■ **AIM OF THE TASK**: Write the data out again exactly and in full.

Collected data:
Start of Block

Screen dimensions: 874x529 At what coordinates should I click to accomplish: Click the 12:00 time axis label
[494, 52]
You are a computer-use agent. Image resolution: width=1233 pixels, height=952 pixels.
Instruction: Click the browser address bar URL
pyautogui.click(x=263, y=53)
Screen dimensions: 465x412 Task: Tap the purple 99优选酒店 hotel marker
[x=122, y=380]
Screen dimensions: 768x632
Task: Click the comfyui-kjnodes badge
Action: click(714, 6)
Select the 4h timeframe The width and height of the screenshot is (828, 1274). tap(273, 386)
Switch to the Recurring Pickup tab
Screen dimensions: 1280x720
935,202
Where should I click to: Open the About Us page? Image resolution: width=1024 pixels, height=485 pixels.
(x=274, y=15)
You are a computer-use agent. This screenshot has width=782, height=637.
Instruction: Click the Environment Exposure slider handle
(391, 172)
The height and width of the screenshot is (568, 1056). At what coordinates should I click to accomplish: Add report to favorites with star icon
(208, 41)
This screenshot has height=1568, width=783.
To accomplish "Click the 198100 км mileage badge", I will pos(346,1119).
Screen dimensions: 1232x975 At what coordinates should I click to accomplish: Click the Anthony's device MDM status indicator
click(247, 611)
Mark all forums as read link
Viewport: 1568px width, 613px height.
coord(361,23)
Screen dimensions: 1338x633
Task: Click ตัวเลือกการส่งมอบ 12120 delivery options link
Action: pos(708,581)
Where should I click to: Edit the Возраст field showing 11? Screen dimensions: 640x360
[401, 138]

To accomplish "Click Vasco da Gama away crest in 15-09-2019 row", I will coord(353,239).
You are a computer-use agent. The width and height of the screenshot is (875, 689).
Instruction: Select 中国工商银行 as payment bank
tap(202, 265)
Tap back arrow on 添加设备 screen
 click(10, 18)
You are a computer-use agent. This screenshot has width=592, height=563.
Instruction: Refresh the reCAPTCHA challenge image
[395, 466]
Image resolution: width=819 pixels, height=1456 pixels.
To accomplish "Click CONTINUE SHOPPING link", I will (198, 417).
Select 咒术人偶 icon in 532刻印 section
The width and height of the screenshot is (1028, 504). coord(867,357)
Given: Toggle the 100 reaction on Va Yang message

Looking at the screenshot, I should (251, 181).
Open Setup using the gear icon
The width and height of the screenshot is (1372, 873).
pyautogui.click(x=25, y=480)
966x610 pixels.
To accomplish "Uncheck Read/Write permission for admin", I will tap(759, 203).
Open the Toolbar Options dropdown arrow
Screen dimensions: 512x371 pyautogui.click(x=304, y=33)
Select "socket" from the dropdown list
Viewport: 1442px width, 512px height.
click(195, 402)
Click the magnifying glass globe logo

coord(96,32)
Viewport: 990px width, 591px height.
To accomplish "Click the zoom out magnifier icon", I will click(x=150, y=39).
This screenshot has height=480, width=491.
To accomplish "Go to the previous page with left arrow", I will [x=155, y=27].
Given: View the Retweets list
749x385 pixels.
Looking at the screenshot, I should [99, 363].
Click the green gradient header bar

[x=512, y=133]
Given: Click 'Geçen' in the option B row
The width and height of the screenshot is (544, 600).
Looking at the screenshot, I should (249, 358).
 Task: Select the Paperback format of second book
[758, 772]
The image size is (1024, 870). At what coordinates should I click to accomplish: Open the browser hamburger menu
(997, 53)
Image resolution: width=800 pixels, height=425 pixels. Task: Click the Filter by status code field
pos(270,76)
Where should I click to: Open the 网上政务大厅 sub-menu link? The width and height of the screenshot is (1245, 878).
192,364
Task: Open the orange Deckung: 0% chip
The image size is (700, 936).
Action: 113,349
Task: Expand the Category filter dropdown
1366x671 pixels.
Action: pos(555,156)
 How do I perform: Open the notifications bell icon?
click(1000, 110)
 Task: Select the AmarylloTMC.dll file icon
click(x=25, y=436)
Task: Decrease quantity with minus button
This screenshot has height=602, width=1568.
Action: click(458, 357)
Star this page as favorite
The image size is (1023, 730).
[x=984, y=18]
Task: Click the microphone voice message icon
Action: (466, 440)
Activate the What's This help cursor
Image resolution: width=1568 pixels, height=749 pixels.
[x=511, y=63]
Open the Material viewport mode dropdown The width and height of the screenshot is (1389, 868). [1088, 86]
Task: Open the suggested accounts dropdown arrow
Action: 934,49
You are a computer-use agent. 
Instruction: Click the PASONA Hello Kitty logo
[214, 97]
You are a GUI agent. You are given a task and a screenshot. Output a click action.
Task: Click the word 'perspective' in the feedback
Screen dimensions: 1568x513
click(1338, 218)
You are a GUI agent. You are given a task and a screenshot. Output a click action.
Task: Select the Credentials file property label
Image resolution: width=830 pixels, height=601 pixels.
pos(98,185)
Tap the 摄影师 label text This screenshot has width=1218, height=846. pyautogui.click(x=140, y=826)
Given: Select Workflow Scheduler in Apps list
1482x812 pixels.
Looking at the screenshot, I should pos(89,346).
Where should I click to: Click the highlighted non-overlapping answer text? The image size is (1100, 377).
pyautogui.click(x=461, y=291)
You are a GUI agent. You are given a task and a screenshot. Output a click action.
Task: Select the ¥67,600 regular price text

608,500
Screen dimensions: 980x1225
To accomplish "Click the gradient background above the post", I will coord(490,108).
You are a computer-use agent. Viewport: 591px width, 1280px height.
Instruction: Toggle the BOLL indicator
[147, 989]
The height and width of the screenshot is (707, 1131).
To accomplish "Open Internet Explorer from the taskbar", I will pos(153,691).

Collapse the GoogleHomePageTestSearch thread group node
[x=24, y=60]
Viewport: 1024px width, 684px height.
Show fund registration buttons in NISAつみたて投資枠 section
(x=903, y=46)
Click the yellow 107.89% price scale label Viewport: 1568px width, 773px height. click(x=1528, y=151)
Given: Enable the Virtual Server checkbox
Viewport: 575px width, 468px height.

End of Block

■ **YOUR RESPONSE**:
Screen dimensions: 874x529 At what coordinates should I click to accomplish: Click the 12:00 time axis label
[494, 52]
You are a computer-use agent. Image resolution: width=1233 pixels, height=952 pixels.
Instruction: Click the browser address bar URL
pyautogui.click(x=263, y=53)
Screen dimensions: 465x412 Task: Tap the purple 99优选酒店 hotel marker
[x=122, y=380]
Screen dimensions: 768x632
Task: Click the comfyui-kjnodes badge
Action: click(714, 6)
Select the 4h timeframe The width and height of the screenshot is (828, 1274). tap(273, 386)
Switch to the Recurring Pickup tab
Screen dimensions: 1280x720
935,202
Where should I click to: Open the About Us page? Image resolution: width=1024 pixels, height=485 pixels.
(x=274, y=15)
You are a computer-use agent. This screenshot has width=782, height=637.
Instruction: Click the Environment Exposure slider handle
(391, 172)
The height and width of the screenshot is (568, 1056). At what coordinates should I click to accomplish: Add report to favorites with star icon
(208, 41)
This screenshot has height=1568, width=783.
To accomplish "Click the 198100 км mileage badge", I will pos(346,1119).
Screen dimensions: 1232x975 At what coordinates should I click to accomplish: Click the Anthony's device MDM status indicator
click(247, 611)
Mark all forums as read link
Viewport: 1568px width, 613px height.
coord(361,23)
Screen dimensions: 1338x633
Task: Click ตัวเลือกการส่งมอบ 12120 delivery options link
Action: pos(708,581)
Where should I click to: Edit the Возраст field showing 11? Screen dimensions: 640x360
[401, 138]

To accomplish "Click Vasco da Gama away crest in 15-09-2019 row", I will coord(353,239).
You are a computer-use agent. The width and height of the screenshot is (875, 689).
Instruction: Select 中国工商银行 as payment bank
tap(202, 265)
Tap back arrow on 添加设备 screen
 click(10, 18)
You are a computer-use agent. This screenshot has width=592, height=563.
Instruction: Refresh the reCAPTCHA challenge image
[395, 466]
Image resolution: width=819 pixels, height=1456 pixels.
To accomplish "Click CONTINUE SHOPPING link", I will (198, 417).
Select 咒术人偶 icon in 532刻印 section
The width and height of the screenshot is (1028, 504). coord(867,357)
Given: Toggle the 100 reaction on Va Yang message

Looking at the screenshot, I should (251, 181).
Open Setup using the gear icon
The width and height of the screenshot is (1372, 873).
pyautogui.click(x=25, y=480)
966x610 pixels.
To accomplish "Uncheck Read/Write permission for admin", I will tap(759, 203).
Open the Toolbar Options dropdown arrow
Screen dimensions: 512x371 pyautogui.click(x=304, y=33)
Select "socket" from the dropdown list
Viewport: 1442px width, 512px height.
click(195, 402)
Click the magnifying glass globe logo

coord(96,32)
Viewport: 990px width, 591px height.
To accomplish "Click the zoom out magnifier icon", I will click(x=150, y=39).
This screenshot has height=480, width=491.
To accomplish "Go to the previous page with left arrow", I will [x=155, y=27].
Given: View the Retweets list
749x385 pixels.
Looking at the screenshot, I should [99, 363].
Click the green gradient header bar

[x=512, y=133]
Given: Click 'Geçen' in the option B row
The width and height of the screenshot is (544, 600).
Looking at the screenshot, I should (249, 358).
 Task: Select the Paperback format of second book
[758, 772]
The image size is (1024, 870). At what coordinates should I click to accomplish: Open the browser hamburger menu
(997, 53)
Image resolution: width=800 pixels, height=425 pixels. Task: Click the Filter by status code field
pos(270,76)
Where should I click to: Open the 网上政务大厅 sub-menu link? The width and height of the screenshot is (1245, 878).
192,364
Task: Open the orange Deckung: 0% chip
The image size is (700, 936).
Action: 113,349
Task: Expand the Category filter dropdown
1366x671 pixels.
Action: pos(555,156)
 How do I perform: Open the notifications bell icon?
click(1000, 110)
 Task: Select the AmarylloTMC.dll file icon
click(x=25, y=436)
Task: Decrease quantity with minus button
This screenshot has height=602, width=1568.
Action: click(458, 357)
Star this page as favorite
The image size is (1023, 730).
[x=984, y=18]
Task: Click the microphone voice message icon
Action: (466, 440)
Activate the What's This help cursor
Image resolution: width=1568 pixels, height=749 pixels.
[x=511, y=63]
Open the Material viewport mode dropdown The width and height of the screenshot is (1389, 868). [1088, 86]
Task: Open the suggested accounts dropdown arrow
Action: 934,49
You are a computer-use agent. 
Instruction: Click the PASONA Hello Kitty logo
[214, 97]
You are a GUI agent. You are given a task and a screenshot. Output a click action.
Task: Click the word 'perspective' in the feedback
Screen dimensions: 1568x513
click(1338, 218)
You are a GUI agent. You are given a task and a screenshot. Output a click action.
Task: Select the Credentials file property label
Image resolution: width=830 pixels, height=601 pixels.
pos(98,185)
Tap the 摄影师 label text This screenshot has width=1218, height=846. pyautogui.click(x=140, y=826)
Given: Select Workflow Scheduler in Apps list
1482x812 pixels.
Looking at the screenshot, I should pos(89,346).
Where should I click to: Click the highlighted non-overlapping answer text? The image size is (1100, 377).
pyautogui.click(x=461, y=291)
You are a GUI agent. You are given a task and a screenshot. Output a click action.
Task: Select the ¥67,600 regular price text

608,500
Screen dimensions: 980x1225
To accomplish "Click the gradient background above the post", I will coord(490,108).
You are a computer-use agent. Viewport: 591px width, 1280px height.
Instruction: Toggle the BOLL indicator
[147, 989]
The height and width of the screenshot is (707, 1131).
To accomplish "Open Internet Explorer from the taskbar", I will pos(153,691).

Collapse the GoogleHomePageTestSearch thread group node
[x=24, y=60]
Viewport: 1024px width, 684px height.
Show fund registration buttons in NISAつみたて投資枠 section
(x=903, y=46)
Click the yellow 107.89% price scale label Viewport: 1568px width, 773px height. click(x=1528, y=151)
Given: Enable the Virtual Server checkbox
Viewport: 575px width, 468px height.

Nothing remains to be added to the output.